- EXCERTO FORNECIDO
========

O trabalho que fez, desculpa as palavras menos felizes?
Eu penso que a Câmara de Loures, sob a presidência do Ricardo Leão, e se for, por exemplo, comparar com os anteriores anos de presidência de outro partido, melhorou significativamente o trabalho que tem feito nos bairros municipais e as condições de vida em que as pessoas vivem nesses bairros. E isso vale muito mais do que qualquer coisa que tenha dito e não devesse ter dito.
O PS absteve-se na votação do Orçamento na generalidade, prometeu fazer o menos mesmo na votação final global, o que resulta na viabilização da proposta, mas deve prescindir de propostas como o aumento extraordinário de pensões em nome de um excedente que foi o previsto pelo Governo?
Penso que as declarações do secretário-geral do PS nesse sentido foram certas e coincidem com aquele que deve ser o posicionamento do PS. O PS considera este Orçamento mau. Diria até que o que vamos sabendo, porque o Orçamento nunca se percebe exatamente o que lá está dentro à primeira, vai sendo descascado, quanto mais mergulhamos no Orçamento, melhor percebemos o quão mau ele é e como é péssimo. E o primeiro sinal de que o Orçamento é mau é que tem um crescimento de despesa superior ao crescimento de riqueza do país. Neste Orçamento está previsto gastar mais dinheiro, a despesa vai crescer mais do que a riqueza do país, em termos percentuais. Acho que o PS tem a obrigação, e está a fazê-lo, de denunciar essa incongruência, porque isso vai implicar ou mais dívida pública ou mais impostos, porque alguém tem que pagar as contas que vamos fazer e o PS deve assumir o compromisso claro de que, apesar de considerar o Orçamento mau, não vai contribuir para agravar um aspeto essencial que é preciso manter no Orçamento, que é o equilíbrio das contas públicas. E a proposta de lei do Orçamento de Estado que o Governo entregou na Assembleia da República, apesar de prever um saldo orçamental positivo, e eu estou convencido, aliás, que no final o saldo orçamental até será melhor do que aquilo que está previsto.
O Conselho de Finanças Públicas está a prever isso.
Sim, porque o Orçamento está, além do mais, tecnicamente mal feito mas, penso eu, que propositadamente, para que o Governo faça uma espécie de gestão de caixa do Orçamento com cativações orçamentais maiores do que alguma vez existiram.

========

- DADOS APRESENTADOS
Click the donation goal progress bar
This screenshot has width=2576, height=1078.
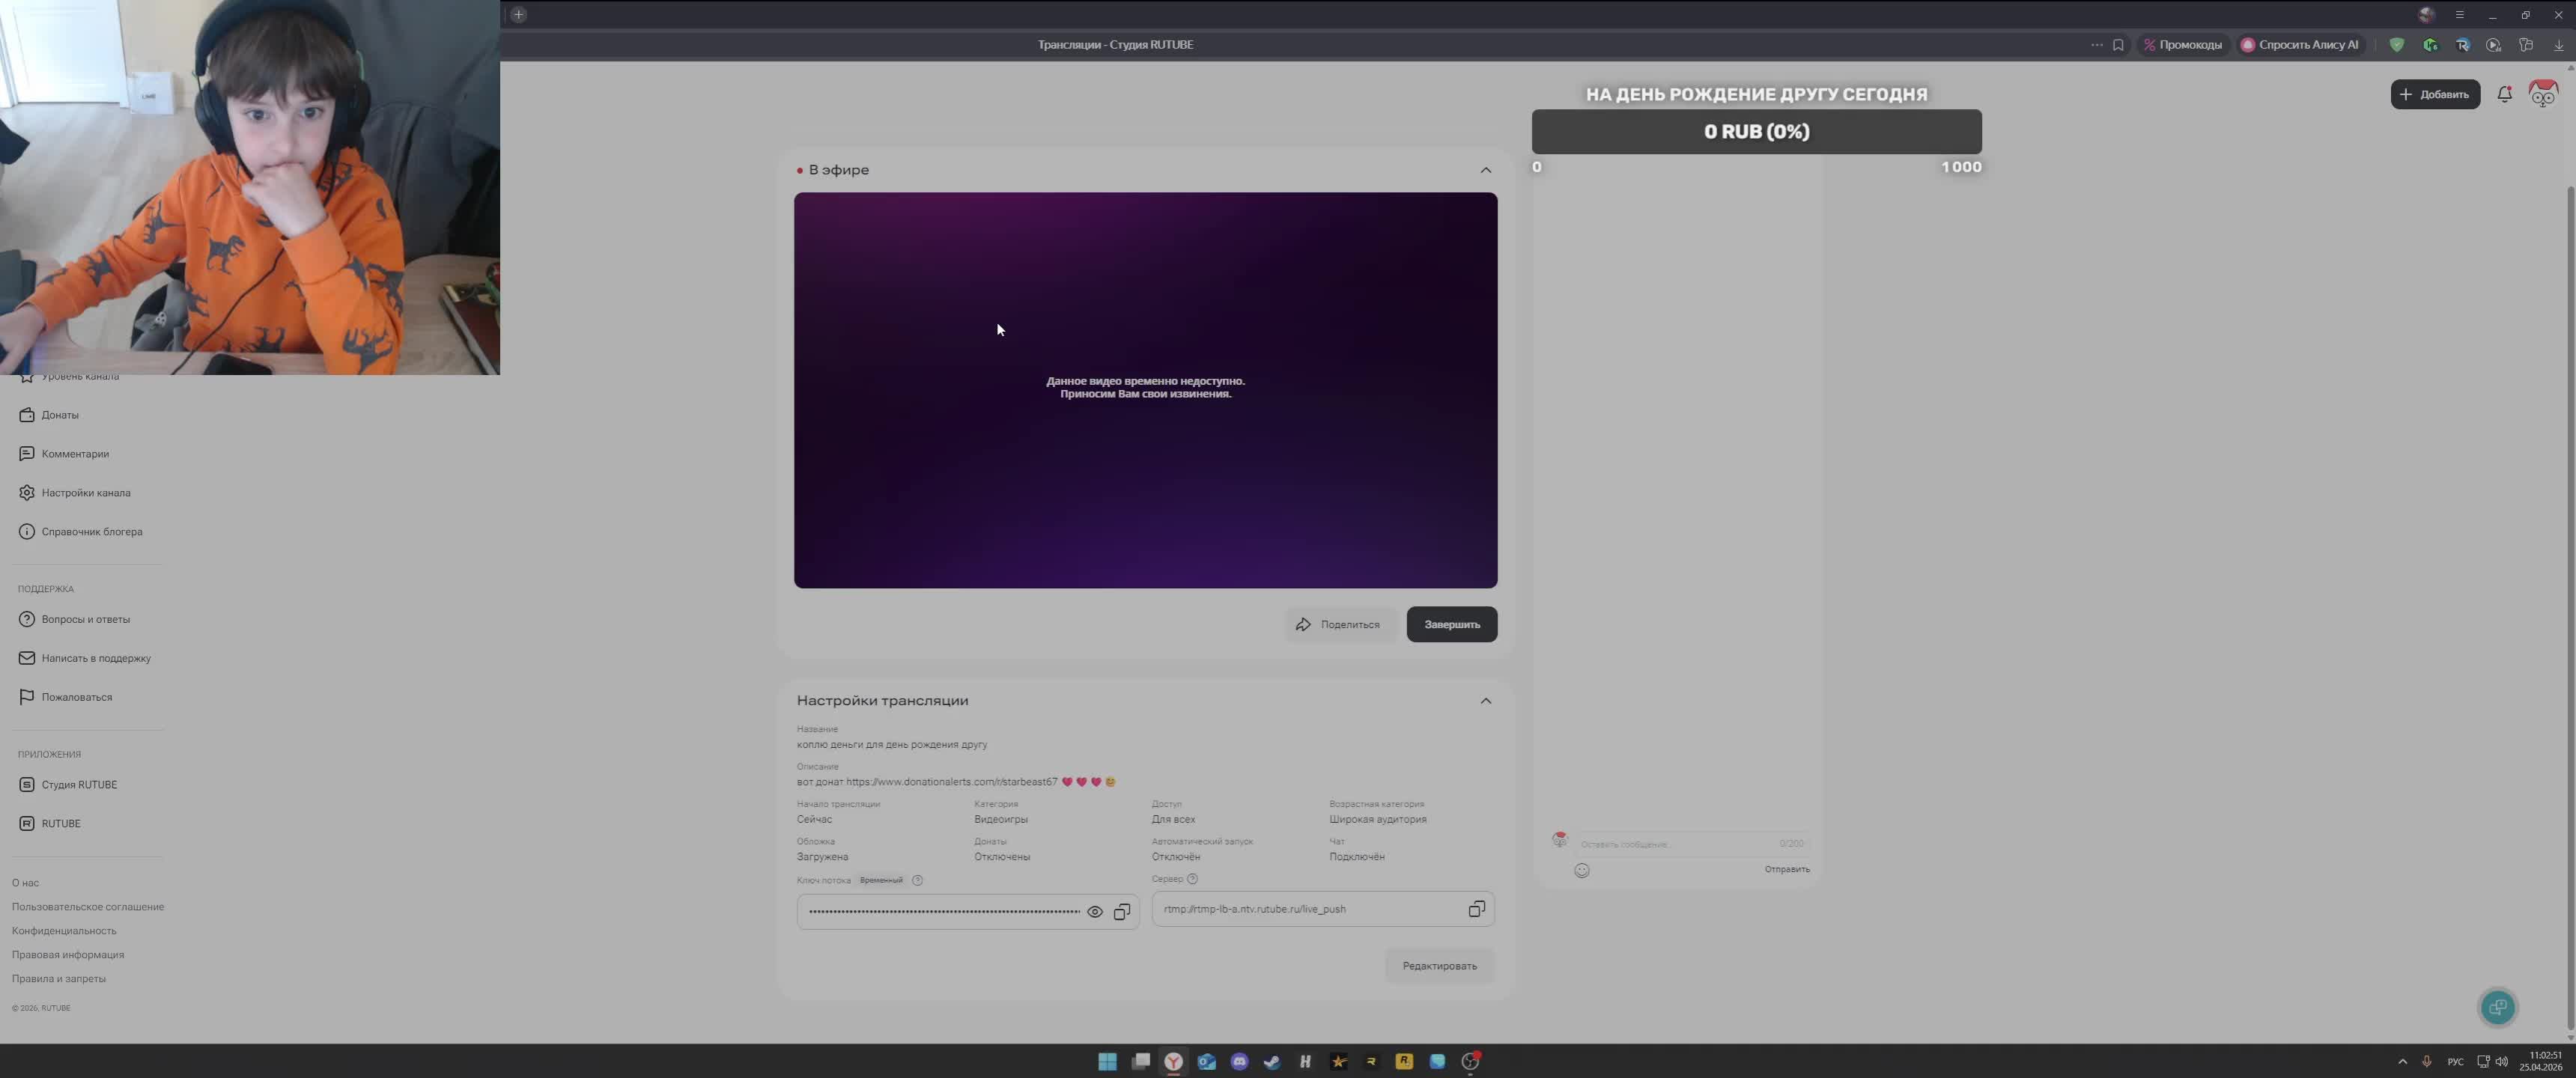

========

- INSTRUÇÕES DAS TAREFAS
A – Indique se cada afirmação está de acordo com o excerto e responda sim ou não, citando literalmente as palavras do excerto que o comprovam. (i) O PS considera o Orçamento bom. (ii) A despesa vai crescer mais do que a riqueza do país. (iii) Quem responde acredita que o saldo orçamental final será pior do que o previsto.
B – Reproduza tudo desde "Sim, porque o" até "alguma vez existiram." no excerto, trocando "gestão de caixa" por "gestão de tesouraria".
C – Segundo o excerto, qual é o primeiro sinal de que o Orçamento é mau?

- AS RESPOSTAS
A –
(i) Não: "O PS considera este Orçamento mau."
(ii) Sim: "a despesa vai crescer mais do que a riqueza do país, em termos percentuais"
(iii) Não: "no final o saldo orçamental até será melhor do que aquilo que está previsto"

B –
Sim, porque o Orçamento está, além do mais, tecnicamente mal feito mas, penso eu, que propositadamente, para que o Governo faça uma espécie de gestão de tesouraria do Orçamento com cativações orçamentais maiores do que alguma vez existiram.

C – O crescimento da despesa é superior ao crescimento da riqueza do país.